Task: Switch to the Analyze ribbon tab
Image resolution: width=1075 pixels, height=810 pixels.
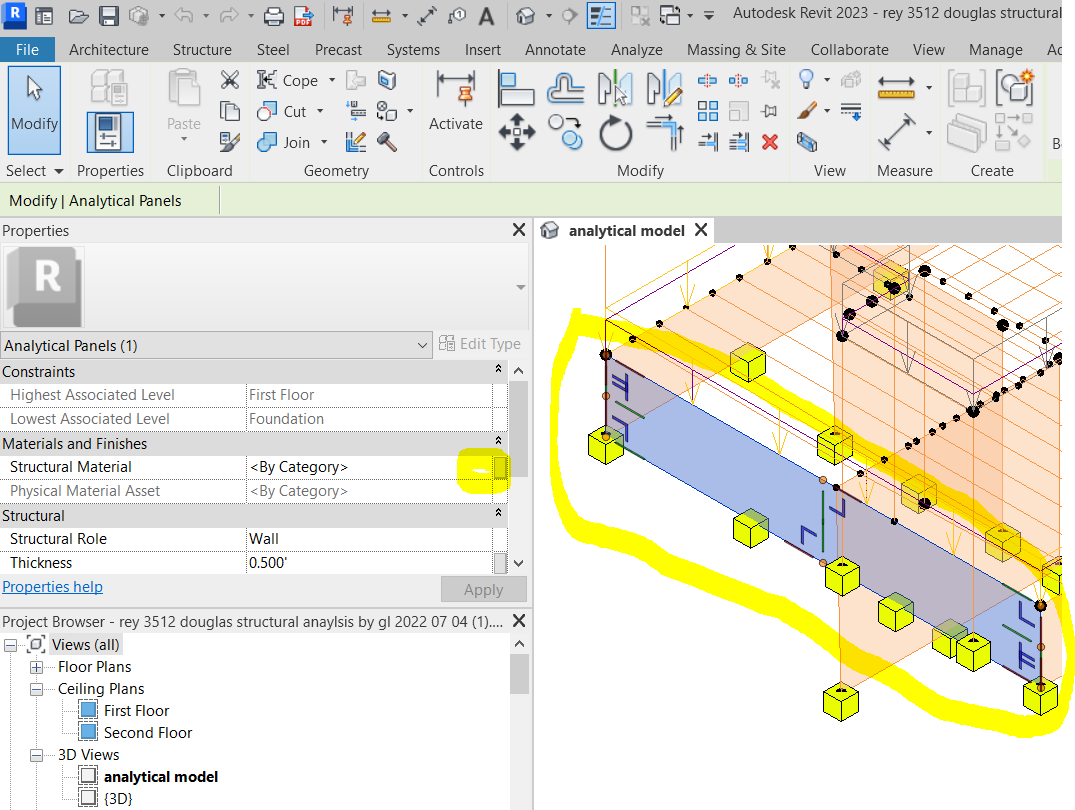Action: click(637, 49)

...

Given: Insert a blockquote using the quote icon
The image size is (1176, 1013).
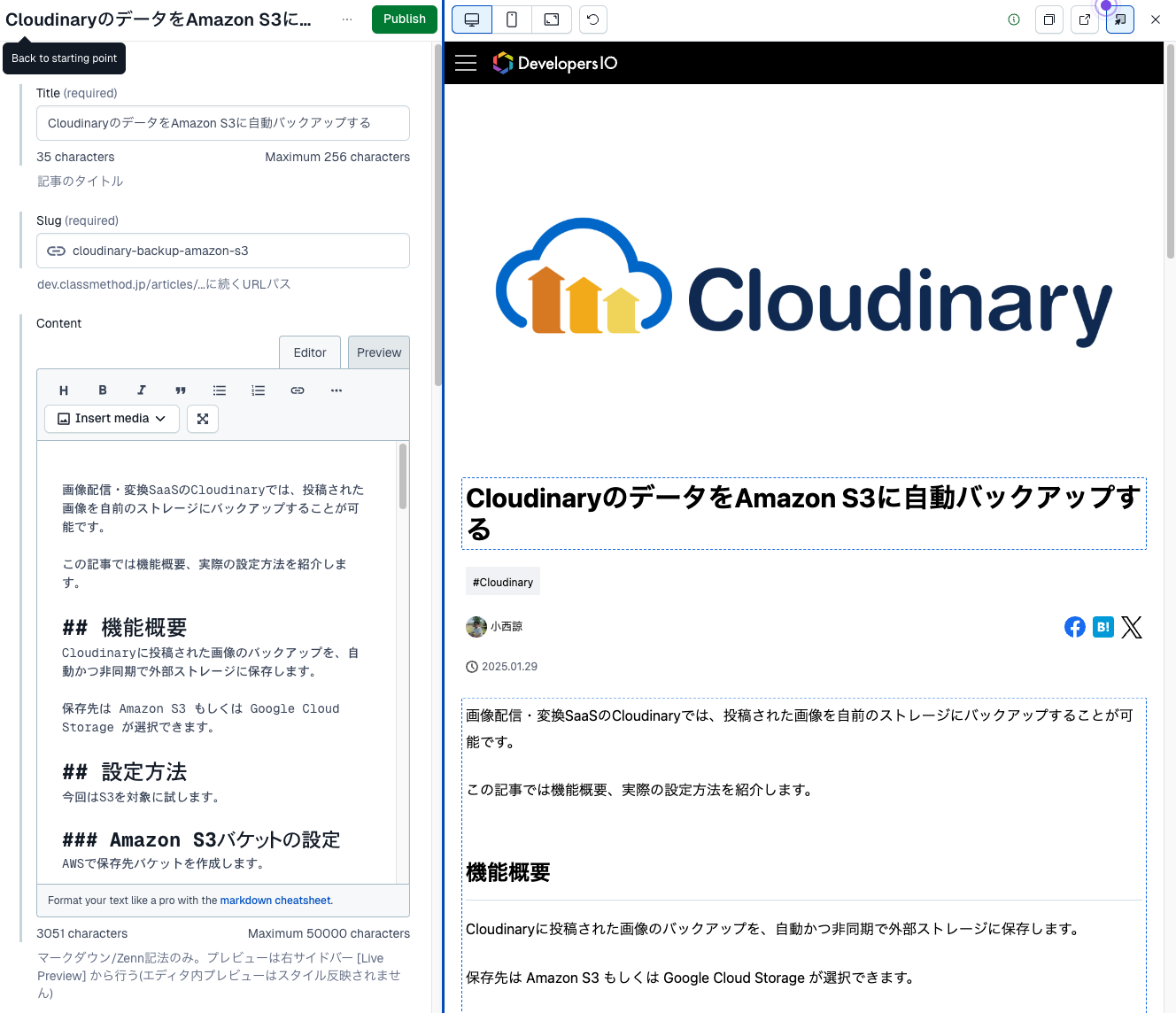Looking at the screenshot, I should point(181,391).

* _Given problem_
Could you reproduce word for word every line from the one containing "Given: Insert a" through the one containing "Looking at the", both ends included, omitting the pictures?

* _Answer to this problem_
Given: Insert a blockquote using the quote icon
The image size is (1176, 1013).
Looking at the screenshot, I should point(181,391).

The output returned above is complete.